During a meeting with journalists at the Foundation for Defense of Democracies (FDD), Celeste Wallander, the Deputy Secretary of Defense for International Security Affairs and former advisor to President Barack Obama, stated that if Ukraine had not held out, the military forces of the United States and American businesses operating in Europe would have been at risk.
"Those drones that you see the Russians sending from Crimea over Ukrainian cities could have been used to attack European capitals. Those cruise missiles that the Russians are using against critical Ukrainian energy infrastructure would have threatened U.S. NATO allies," Wallander believes.
According to her, Americans in Europe, including military personnel, businessmen, ordinary citizens, and American students studying in Europe on exchange programs, would have been at risk.
American support for Ukraine, and above all the courage and skill of the Ukrainians, prevented all of this, Wallander concluded.

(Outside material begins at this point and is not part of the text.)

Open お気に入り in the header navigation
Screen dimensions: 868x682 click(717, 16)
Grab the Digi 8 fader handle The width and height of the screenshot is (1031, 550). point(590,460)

"But the matter is not yet concluded, and the threat from Russia is not eliminated," emphasized the Pentagon official.
She reminded that Russia has established relations with North Korea, China, and Iran to circumvent the sanctions imposed on it.
And the threat to Europe remains relevant in light of delays in the US Congress voting on aid to Ukraine.
"The Ukrainians have learned to fight, they are holding back the Russians, disrupted their operations in the Black Sea, restored grain exports, providing the Global South with the necessary resources. But since we cannot supply them with ammunition, air defense systems, spare parts needed on the front line, we can very well return to the scenario of 2022 and the threat of shelling Europe," warned Wallander.
She also emphasized to the Americans that the United States ranks 16th in the world in terms of the ratio of GDP to aid provided to Ukraine.
The Deputy Minister of Defense of the United States also formulated how victory for Ukraine looks in her understanding:
"It's Ukraine that continues to remain a sovereign state, recognized within its internationally recognized borders, an independent country that independently determines its national security policy, its foreign policy. Its economic policy is determined by the Ukrainian people and its democratically elected leadership. And these are the goals we set for ourselves."
Wallander also noted that there are many speculations about the possibility of negotiations between Ukraine and Russia, but emphasized that it is up to the Ukrainians to decide. And the United States, she said, supports the territorial integrity of Ukraine, its sovereignty, independence, and the right to choose.
Regarding the goals for the year 2024, the official commented:
"I hope we can reinvigorate our support by successfully addressing issues in Congress. We will formulate security assistance for resource operations necessary to achieve the goals set by the leadership of Ukraine and confirmed by the best military advice."
She did not share specifics about such operations due to operational security considerations.
"The Ukrainians decide how to act. We do indeed offer them our advice. We have very strong relationships. We have great authority and trust between the political leadership of the United States and Ukraine, in relations between the militaries," emphasized Wallander.
Regarding NATO membership, the official said that it is a political decision, not a technical one:
"Ukraine very clearly states its desire to become a member of NATO. We support this. We work with Ukraine on programs to meet operational interoperability standards, build defense institutions, so we fully support this aspiration, and we cooperate."
The official says it's "too early to speculate" on the specific terms of Ukraine's accession to NATO because Ukraine is currently "not in that situation."
Today, she says, it's important to "work through 2024" and provide Ukraine with the capabilities—both economic and military—to achieve its goals.
Among the Pentagon's plans is also to assist Ukrainians in further training, which they will need when recruiting new soldiers.
"We support Ukraine, we want Ukraine to be sovereign, independent, and safe, so that the Ukrainian people can live the European life they have chosen, with security and prosperity," summarized Wallander.
The official added that financial support for Ukraine is not only in the interest of US national security but also a moral obligation due to commitments under the Budapest Memorandum on Security Assurances.
It was a compromise Ukraine made by renouncing nuclear weapons.